And adding the differential feedforward of the corrected main steam pressure deviation and the corrected unit load instruction proportional feedforward to be used as the feedforward of the new boiler main control, and simultaneously using the corrected boiler main control proportional coefficient K together as the input quantity of a follow-up boiler main control PID link to realize the output control of the boiler main control.

Example 1

In the embodiment, the power plant boiler is a 300MW (combined heat and power) coal-fired power generator set, the model is BLK-1025, subcritical parameters are adopted, a direct-blowing pulverizing system, double combustion chambers, 100% fly ash re-combustion and a direct-current liquid slag discharging furnace are adopted, and two medium-speed coal mills are designed on each side of the double combustion chambers. 16 cyclone burners are arranged on the top of the combustion chamber, and one coal mill is matched with four burners at different positions. The rotational flow regulation of the central air pipe and the secondary air pipe is designed for ensuring the stable burner for burning. The practical application numerical example of the 300MW cogeneration unit is as follows:

1. coal quality correction factor output example

Under the condition of setting the combustion state of standard coal, namely under the condition of 4% oxygen content, the current load is 330MW, and the total coal supply amount is 36kg/s, when the coal quality is changed, if the coal quality is deteriorated, the coal supply amount is inevitably increased on the premise of ensuring the unit load, but the change of the air volume is very small, and if the total coal amount is changed into 36.8kg/s after correction. According to the adaptive BTU coal quality correction coefficient operation and correction process diagram of FIG. 3, the corrected coal quantity is subtracted by the reference coal quantity calculated by the function generator f1 (x), the difference is divided by the reference coal quantity to obtain a percentage, namely 2.2%, the value is passed through a BTU correction function generator f2 (x), the function sets the BTU correction PID deviation input to-1 according to the coal quantity deviation value, and the BTU coefficient is corrected in the negative direction. The proportional and integral coefficients of the PID adjustment parameters of the coal quality correction coefficient are 0.001 and 350 respectively. Meanwhile, the upper limit and the lower limit of PID regulation are respectively 1.2 and 0.8. Assuming that the working conditions at this time are satisfied simultaneously: and if the conditions that the load instruction is not changed, the main steam pressure and the power deviation are not large, no MFT signal is triggered, the quality of a relevant measuring point is bad and the like are not met in the process of starting and stopping the mill, the coal quality correction coefficient BTU can be output in an accumulated mode, and the real-time coal quality correction coefficient is calculated.

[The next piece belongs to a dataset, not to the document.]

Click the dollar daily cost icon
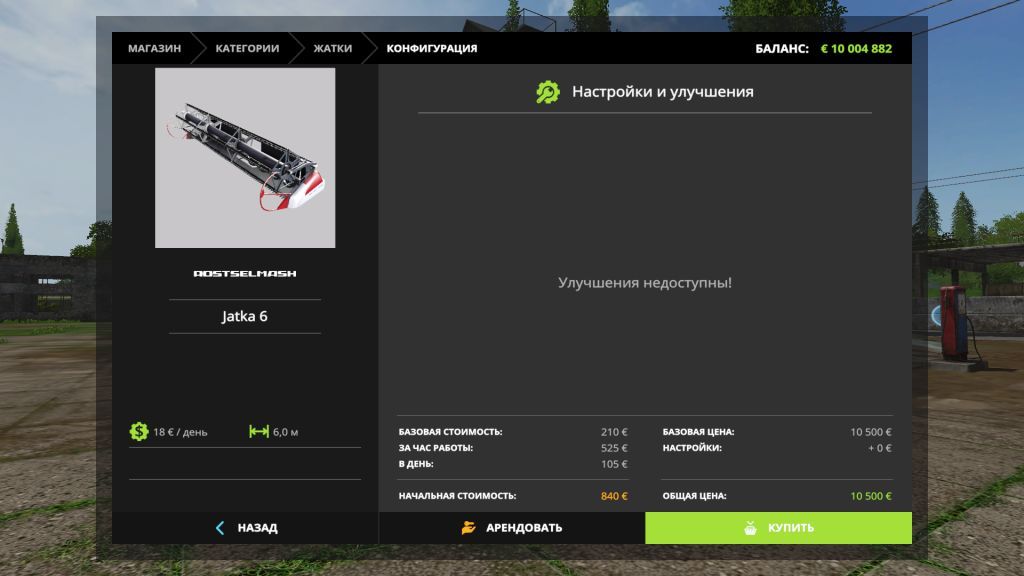 (138, 431)
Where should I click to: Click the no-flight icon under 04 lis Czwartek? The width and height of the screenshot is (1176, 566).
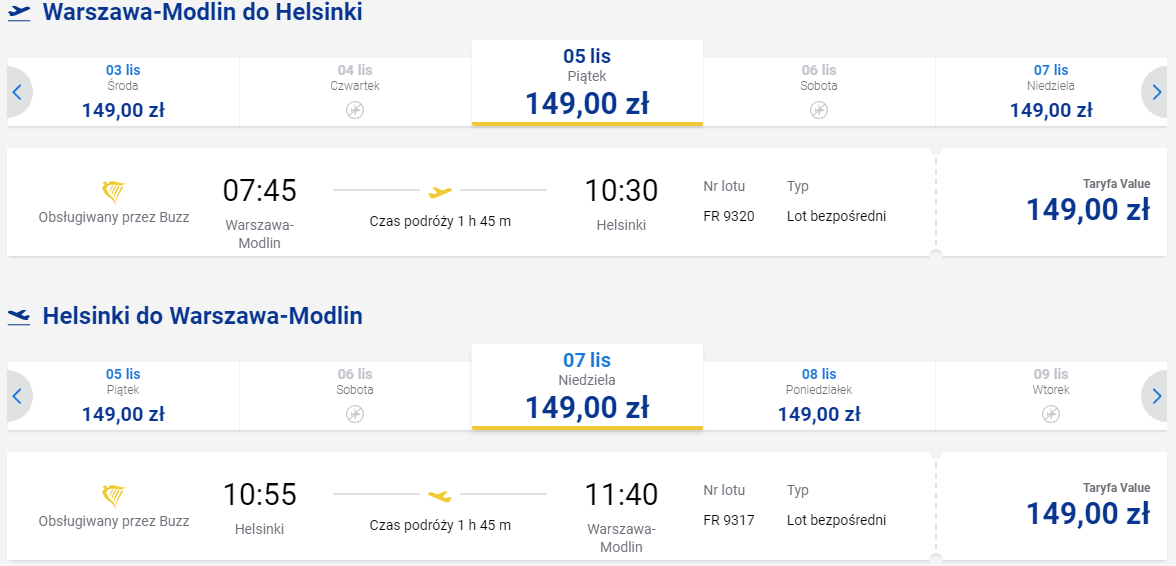point(355,109)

2. Example of coal correction factor to boiler master control and fuel master control correction

Table 3, table 4 and Table 5 show the k values generated by the function generator f1 (x) ₁ K generated by function generator f2 (x) ₂ Function ofGenerator f3 (x) generates a proportionality coefficient K for the boiler master control.

TABLE 3

Coal quality correction coefficient BTU	Correction factor k 1
		1.2	0.85
1.1	0.95
		1	1
0.9	1.1
		0.85	1.2
0.8	1.4

TABLE 4

Coal quality correction coefficient BTU	Correction factor k 2
		1.2	1.25
1.1	1.35
		1	1.5
0.9	1.8
		0.85	1.95
0.8	2.15

TABLE 5

Coal quality correction coefficient BTU	Coefficient of proportionality K
		1.2	0.85
1.1	0.96
		1	1
0.9	1.05
		0.85	1.1
0.8	1.2

As can be seen from the values in tables 3, 4, and 5, k fluctuates around 1 as the coal quality correction factor BTU fluctuates ₁ 、k ₂ The K value change trend is opposite to the BTU change trend, when the coal quality correction coefficient BTU is 1 and 0.9, the K1 value is from 1 to 1.1, the K2 value is from 1.5 to 1.8, and the proportional coefficient K value change is from 1 to 1.05. The specific parameters in tables 3, 4 and 5 are the results calculated according to the corresponding parameters under different working conditions of different loads during the operation of the unit.

As shown in fig. 4, if the operating condition at this time is: the unit load is 330MW, the actual pressure is 16.9MPa, the set pressure is 17.3MPa, the deviation between the set pressure and the actual pressure is 0.4MPa, the output of the deviation value after passing through an inertial lag link is 0.15MPa, the standard coal quantity is 36kg/s, and the actual coal quantity is 36.8kg/s. At this time, the load is stable, the parameters are stable, and the oil gun operation is not performed, and if the coal quality correction coefficient PID calculation result is 0.9, k1=1.1, k2=1.8, and k3=1.05.

Then the differential feedforward calculation result of the coal quality correction coefficient to the main steam pressure deviation at this time is as follows: 0.15 × 1.1=0.165.

The proportion feedforward calculation result of the coal correction coefficient to the unit load instruction is as follows: 0.92 × 1.8=1.656. Wherein 0.92 is the unit load instruction which is calculated and output by a function generator f (x) and is the action intensity of the coal quality correction coefficient under different unit loads.

The feed forward summary of boiler master control is: 0.165+1.656=1.821.

The result of the calculation of correcting the proportionality coefficient of the boiler master control by the coal quality correction coefficient is 1.05.

And inputting the data into a PID regulator, regulating the output of the boiler main control, and continuously calculating and correcting the fuel main control by the boiler main control output and the corrected total coal quantity.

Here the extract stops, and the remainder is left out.